On the graf
Young Blood keeps urban spirit alive in Grant Park with Krylon and Beyond
Named for a brand of spray paint, the Krylon and Beyond graffiti renaissance at Young Blood Gallery supplants the '80s loopy, bubble letters, evocative of the script favored by junior high girls, with a jagged, angular '90s style that more often suggests Arabic script or barbed wire. Krylon artist Seven executes this approach with illustrative finesse, his letters spiked with insect-like pincers, but in a melding of new and old, still graced with the requisite custom car sparkles of the classical '80s tags.
Young Blood is a plucky gallery started two years ago with an ultra-laid back, seams-showing aesthetic (down to the wobbly-typed wall labels and works hung with the precision of a child's drawings stuck to a refrigerator). It straddles the gentrifying armpit of Grant Park where winos sleep off a Saturday night bender in the overgrown grass of a derelict house while a couple of blocks away, shotgun houses are being pasteled and picket-fenced and made ready for the nouveau suburbanites. In this context, graffiti art seems not so much a response to the hopelessness or limitations of urban blight as an attempt to keep the vibrant and funky aspects of city life alive in the midst of Atlanta's snowballing yuppification.
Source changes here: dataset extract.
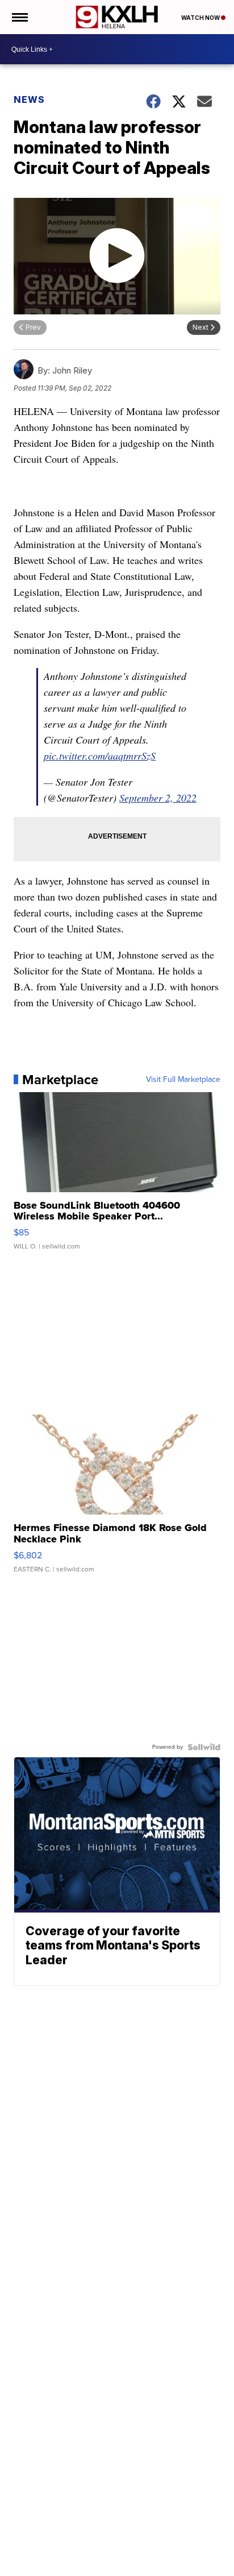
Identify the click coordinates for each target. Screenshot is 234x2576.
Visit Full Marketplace (183, 1080)
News (29, 99)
The encroaching cutesifying of the neighborhood only makes one respect the rough-edged but endearing outpouring of all that was once urban and defiant in Krylon. Outside the gallery, a long wooden "fence" snakes through the parking lot, which artists have decorated front and back with their spray-can calligraphy, in a more controlled, civically minded form of graffiti.
The Sunday morning after the Krylon opening, with the empty kegs lined up inside the gallery and the local color strolling the avenue in fuzzy slippers or doing a dipsomaniac's samba, a lone graffiti artist with his car parked next to him is painting a gray figure of a boy on the fence — filling in his little parcel of personal expression. All but one of the artists in Krylon are men, and like garage bands and skateboarding, the artform/pastime/lifestyle seems to attract a guy-oriented mentality of entitlement in expressing its presence. Some of the work in Krylon tends to play up the dude-ier aspects of the form, like Soner's signage featuring minxes in bikinis, eight balls and dice.
Inside, the bold, frantic territorial pissings have been toned down, contained within the more orderly parameters of canvas or plywood, or in Brooklyn artist Derek Lerner's case, the far humbler margins of Sun Trust and Chase bank statements. The artist has inked onto these bureaucratic missives black pen abstractions that look like aerial views of a city grid or the animated lettering of graffiti art. Like most of the work, which asserts an individual presence in the face of sterile, institutional culture, Lerner's work suggests an individual response to corporate anonymity and an identity reduced to policy numbers and paperwork.
The more interesting works in Krylon make a statement, like Lerner's, about the individual vs. the grid, or somehow manage to sketch a subjective view of The State of Things. Artist Totem's painting of a crowd scene is typically dire, executed in morose grays. A haze of words rises above this representative sampling of humanity's heads like a smog, signifying the combined mania of a hundred different thoughts — an invisible, intellectual graffiti of multiple identities colliding like bumper cars.
In much graffiti art, a sense of naive optimism is encoded within its pessimistic, shrugging collision with the status quo. Beneath the youthful angst and apocalyptic sense of gloom is an aerosol acrylic olive branch, from Seven's ferocious color bursts busting out of gray backgrounds like meteors exploding in space, to the show's one girl piece, by "Colleen." A cityscape rendered in moody reds and blacks, Colleen's work is inscribed with the kinda sweet Lilith Fair answer to this Boypalooza, all about feelings expressed in phrases like, "I'm safe with you," "I love you" and "I give you my heart."
The artists' pricing system is its own statement of starry-eyed young adult dithering, with some pieces defiantly marked "NFS" and another tagged either dreamily or irreverently $999.
That by turns frustrating, and infectious, inspiring spirit of youth, with all its blindered hopefulness and its grandiose sense of doom, too, makes Krylon as telling an encapsulation of the post-teen spirit as punk music or the desperate, dreamy, frantic doodlings that fill spiral-bound notebooks and crowd concrete buildings in urban centers and small towns alike.
Krylon and Beyond runs through May 27 at Young Blood Gallery, 629 Glenwood Ave. Tues.-Thurs. and Sat.-Sun. noon- 5 p.m. 404-627-0393.??